To the extent that certain agencies are aided more by revenue actions in the fiscal year 2011 PEG, many of the painful cuts to staff and services for those agencies have been put off while other agencies face the chopping block now.  Table 1 shows this year’s expenditure actions and total PEG actions in the November plan by agency.

In FY2011, looking at the total PEG, it would appear that the Department of Education bears a heavy burden: almost 37 percent of the total PEG. But most of that comes from the infusion of cash from the federal government and other temporary shifting of funds. Expenditure cuts to education make up only 2 percent of all expenditure actions in the fiscal year 2011 PEG and represent less than one-tenth of one percent of the $7.6 billion City-funded education budget. (The total education budget before cuts is $19.1 billion for fiscal year 2011, with most funds coming from the state.)
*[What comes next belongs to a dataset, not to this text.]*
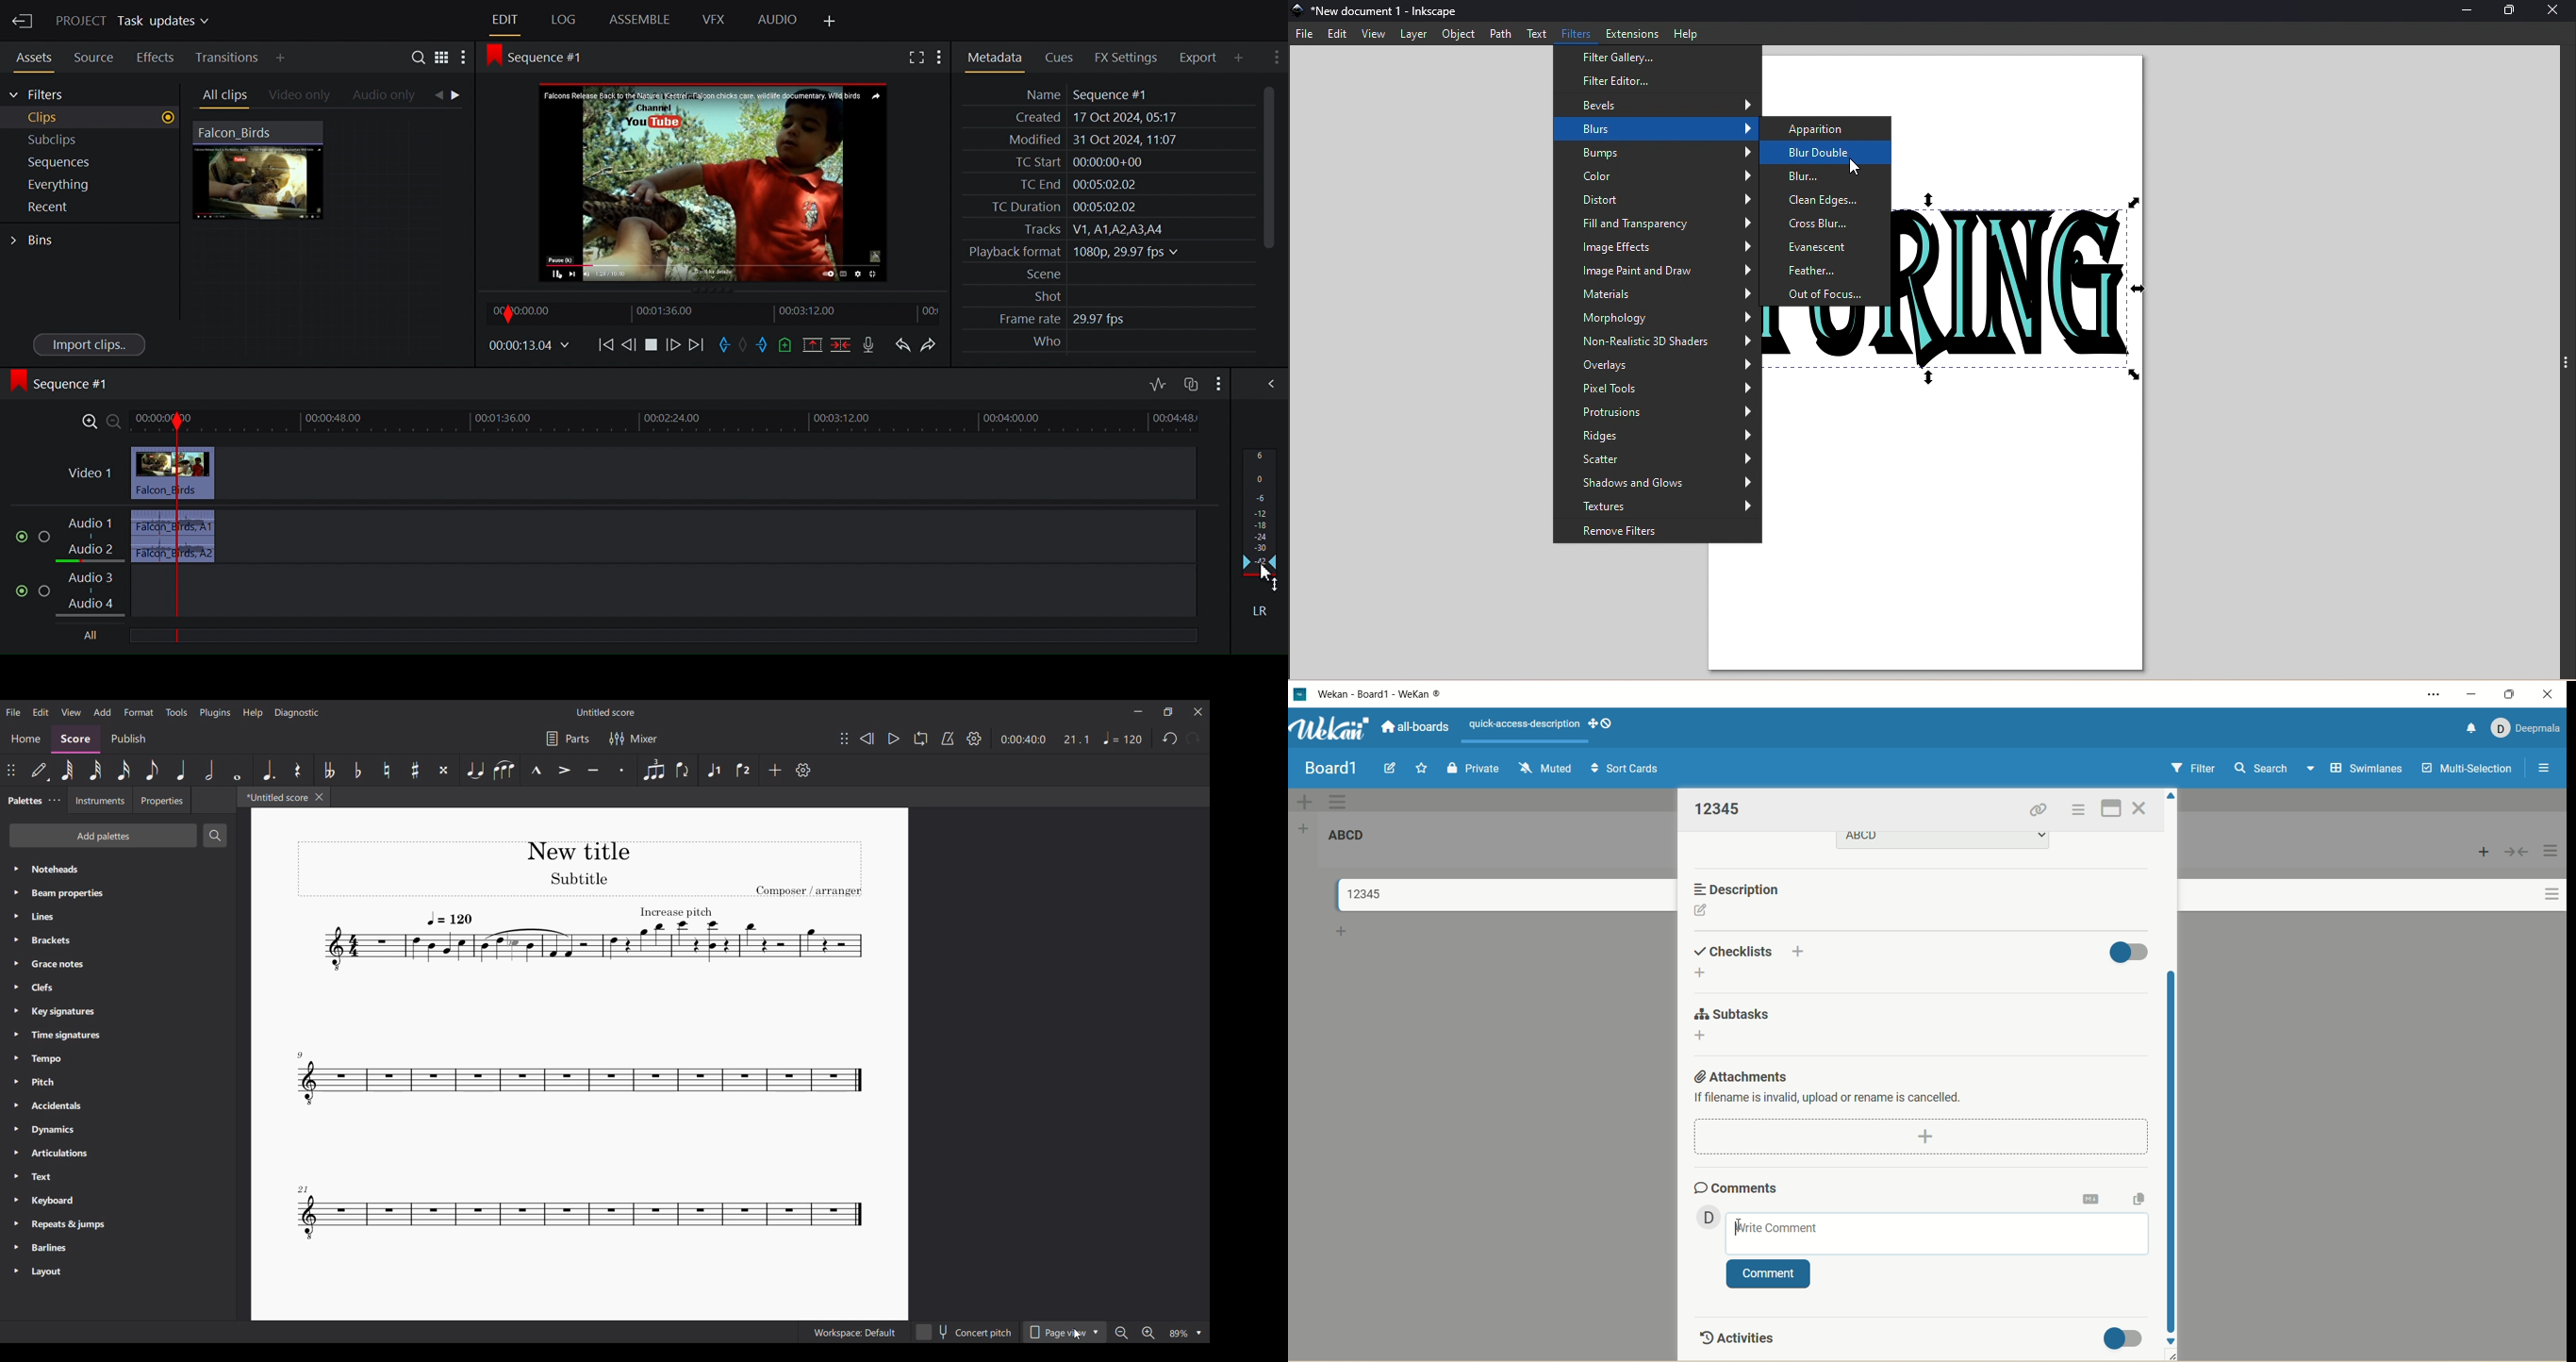 The image size is (2576, 1372). I want to click on Play, so click(894, 739).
By comparison, revenue actions make up a considerably smaller share of PEG actions in most of the health and welfare agencies, and the libraries and cultural institutions receive no help from additional revenues. Cuts to health and welfare agency budgets make up over a quarter of the expenditure actions in this year’s PEG, while libraries and cultural institutions contribute 11 percent to this year’s cost cutting measures.

 

Expenditure reductions may be achieved not only by reducing headcount or cutting services, but also by increasing efficiency or by reducing certain “other than personal services” costs, like office supplies. While the November Plan provides details on gap-closing actions, it can be difficult to assign them to categories of program cuts versus efficiency savings. One way to make the distinction is to separate expenditure actions that have headcount reductions versus those that do not.
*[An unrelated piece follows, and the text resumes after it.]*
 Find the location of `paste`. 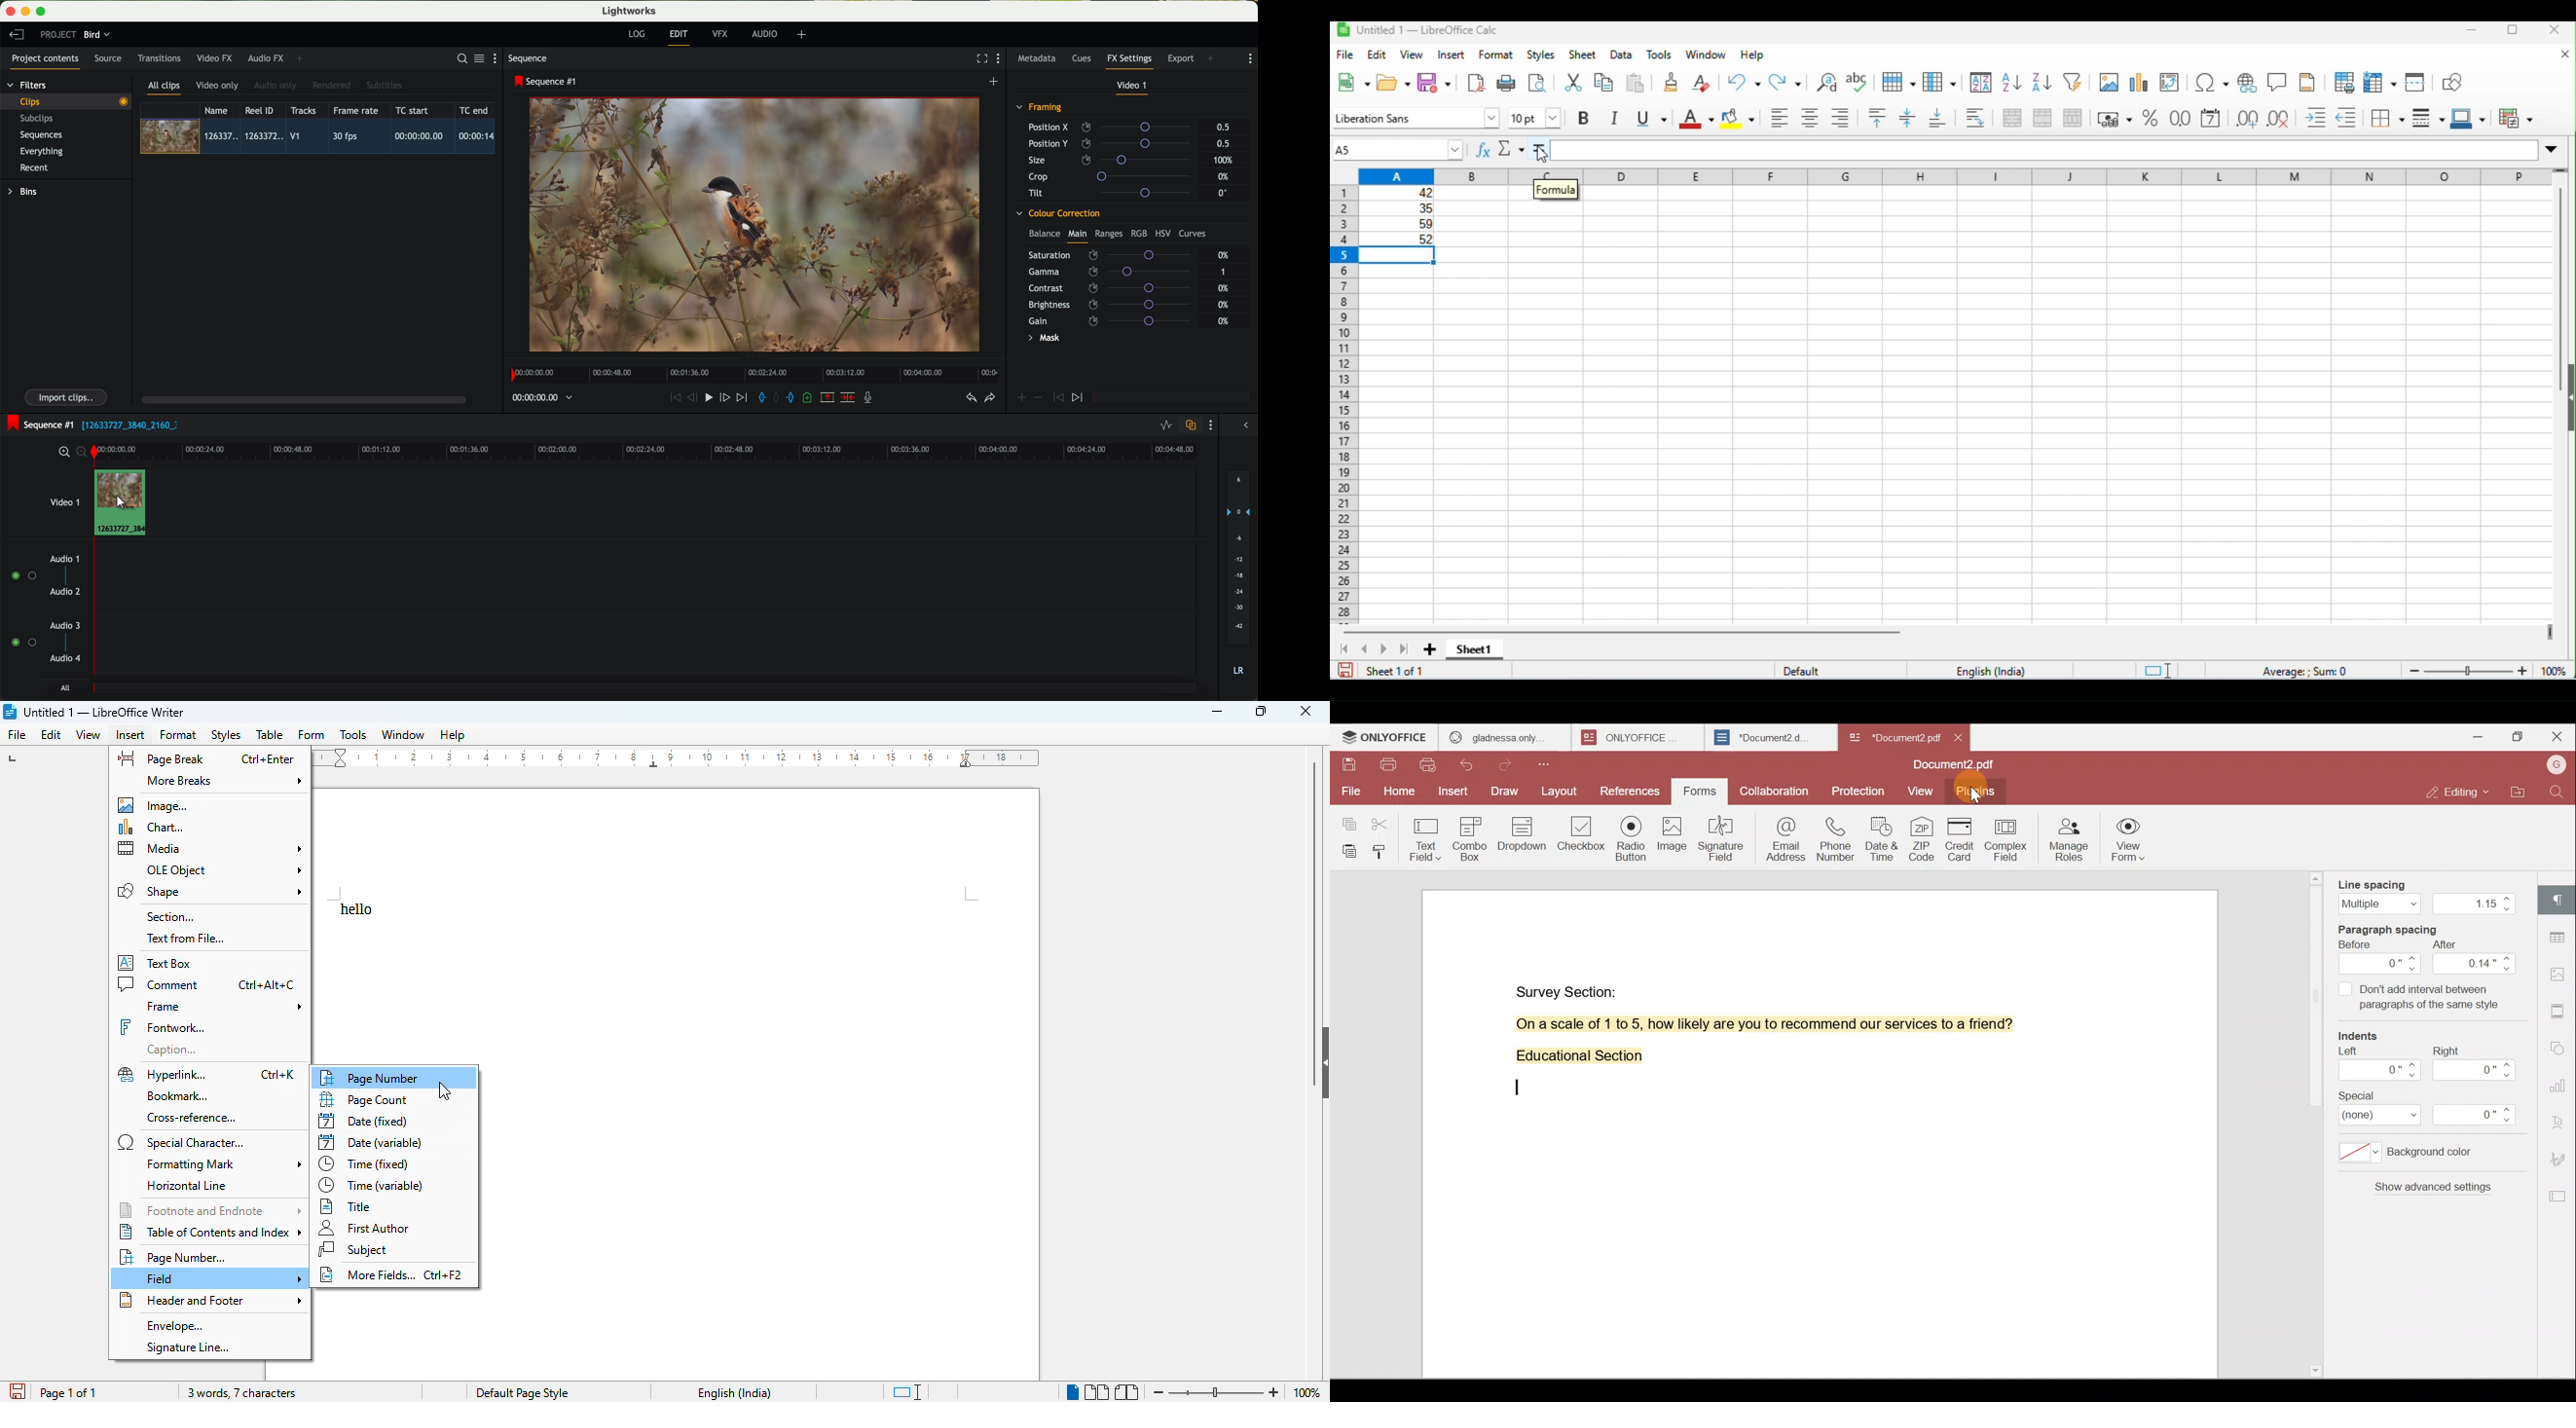

paste is located at coordinates (1638, 84).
For this fiscal year, about 42 percent of the dollar amount of expenditure actions has associated headcount reductions; these cuts save about $91.6 million and result in the loss of over 2,000 positions. Once again, the headcount-related cuts are not spread evenly among the agencies. In the uniformed agencies, the Fire Department is spared headcount reductions this year, while the Police Department will cut 350 civilian positions, sanitation will lose 200 uniformed workers and the Department of Correction will cut 28 positions. The savings from these cuts represent 76 percent, 40 percent and 51 percent, respectively, of these agencies’ expenditure actions for the current fiscal year. As noted previously, the DOE is able to completely avoid headcount reductions this fiscal year, but CUNY schools will be cutting 92 positions, for 90 percent of its expenditure actions.

Delaying the pain

While the story for the current fiscal year is mostly about newly found revenues and selected cuts hitting a few agencies hard, the picture for fiscal year 2012 is very different. According to current plans, which are subject to significant change due to State budget actions and City Council modifications, revenues will make up only about a quarter of the proposed $1 billion PEG for fiscal year 2012,with funding shifts and other one-shot revenues making up just 5 percent of all actions. Agencies face a much tighter expenditure squeeze in the year to come.  Next year’s PEG includes over $750 million in expenditure actions, with $350 million in cuts to education alone, and a total headcount reduction of 8,264. As the easier opportunities for efficiency savings within each agency are exhausted, without reforms to reduce employee health insurance or pension costs, harmful cuts to services may become a major means to close future budget gaps.

By Courtney Wolf


[1] Calculations of the dollar amounts and shares of the PEG that fall into the revenue and expenditure categories cited in this post are based on categorization of PEG line items by CBC staff.